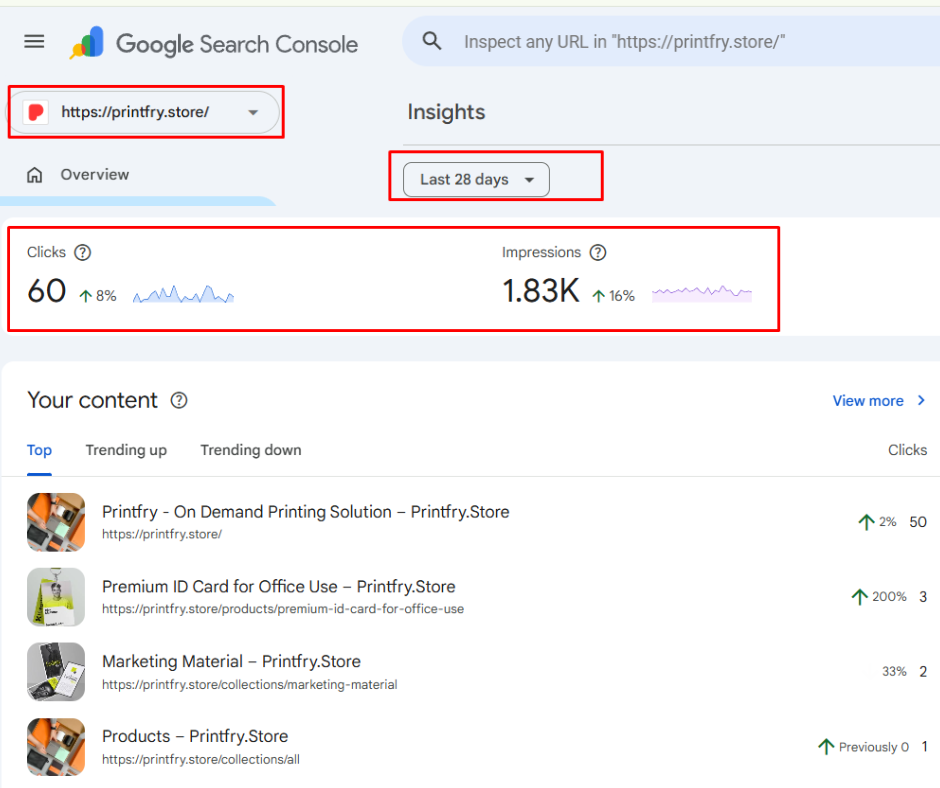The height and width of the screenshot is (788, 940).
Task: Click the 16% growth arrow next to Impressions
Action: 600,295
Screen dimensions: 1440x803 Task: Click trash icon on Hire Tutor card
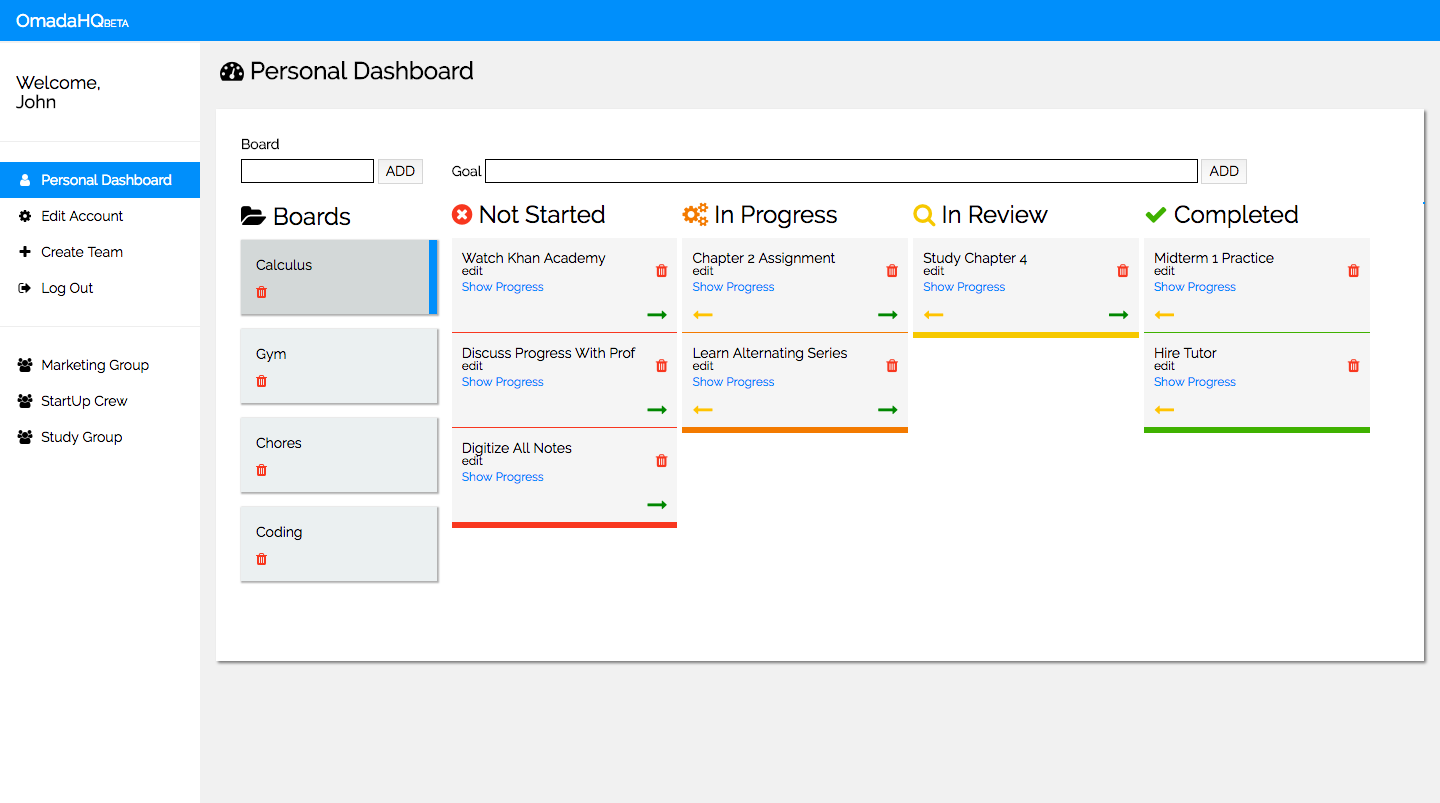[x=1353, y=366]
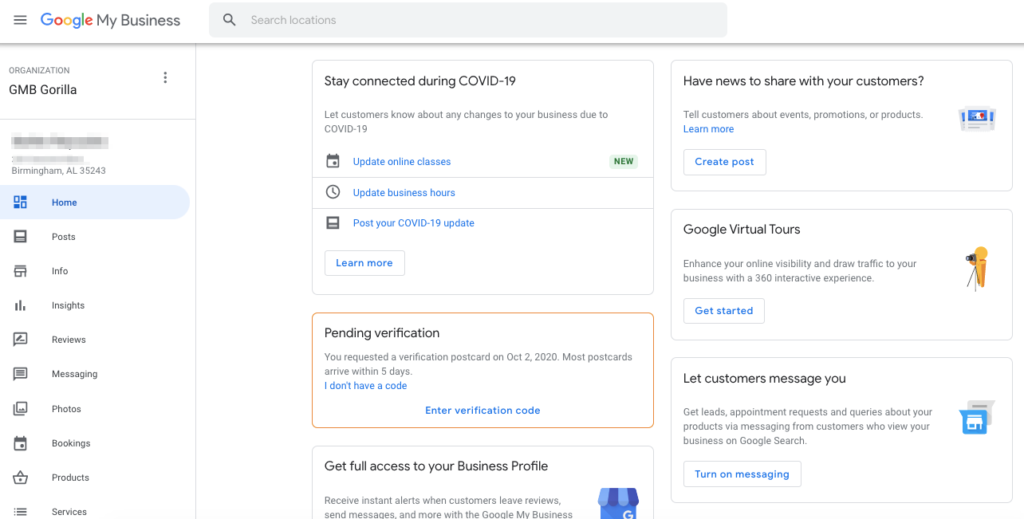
########################################
# TASK BRIEF:
Output an exact copy of the lines from the one with "Screen dimensions: 1440x803" through the closing line of the records, inclusive, without any images.

# OUTPUT FOR THIS TASK:
Screen dimensions: 1440x803 Task: Click trash icon on Hire Tutor card
[x=1353, y=366]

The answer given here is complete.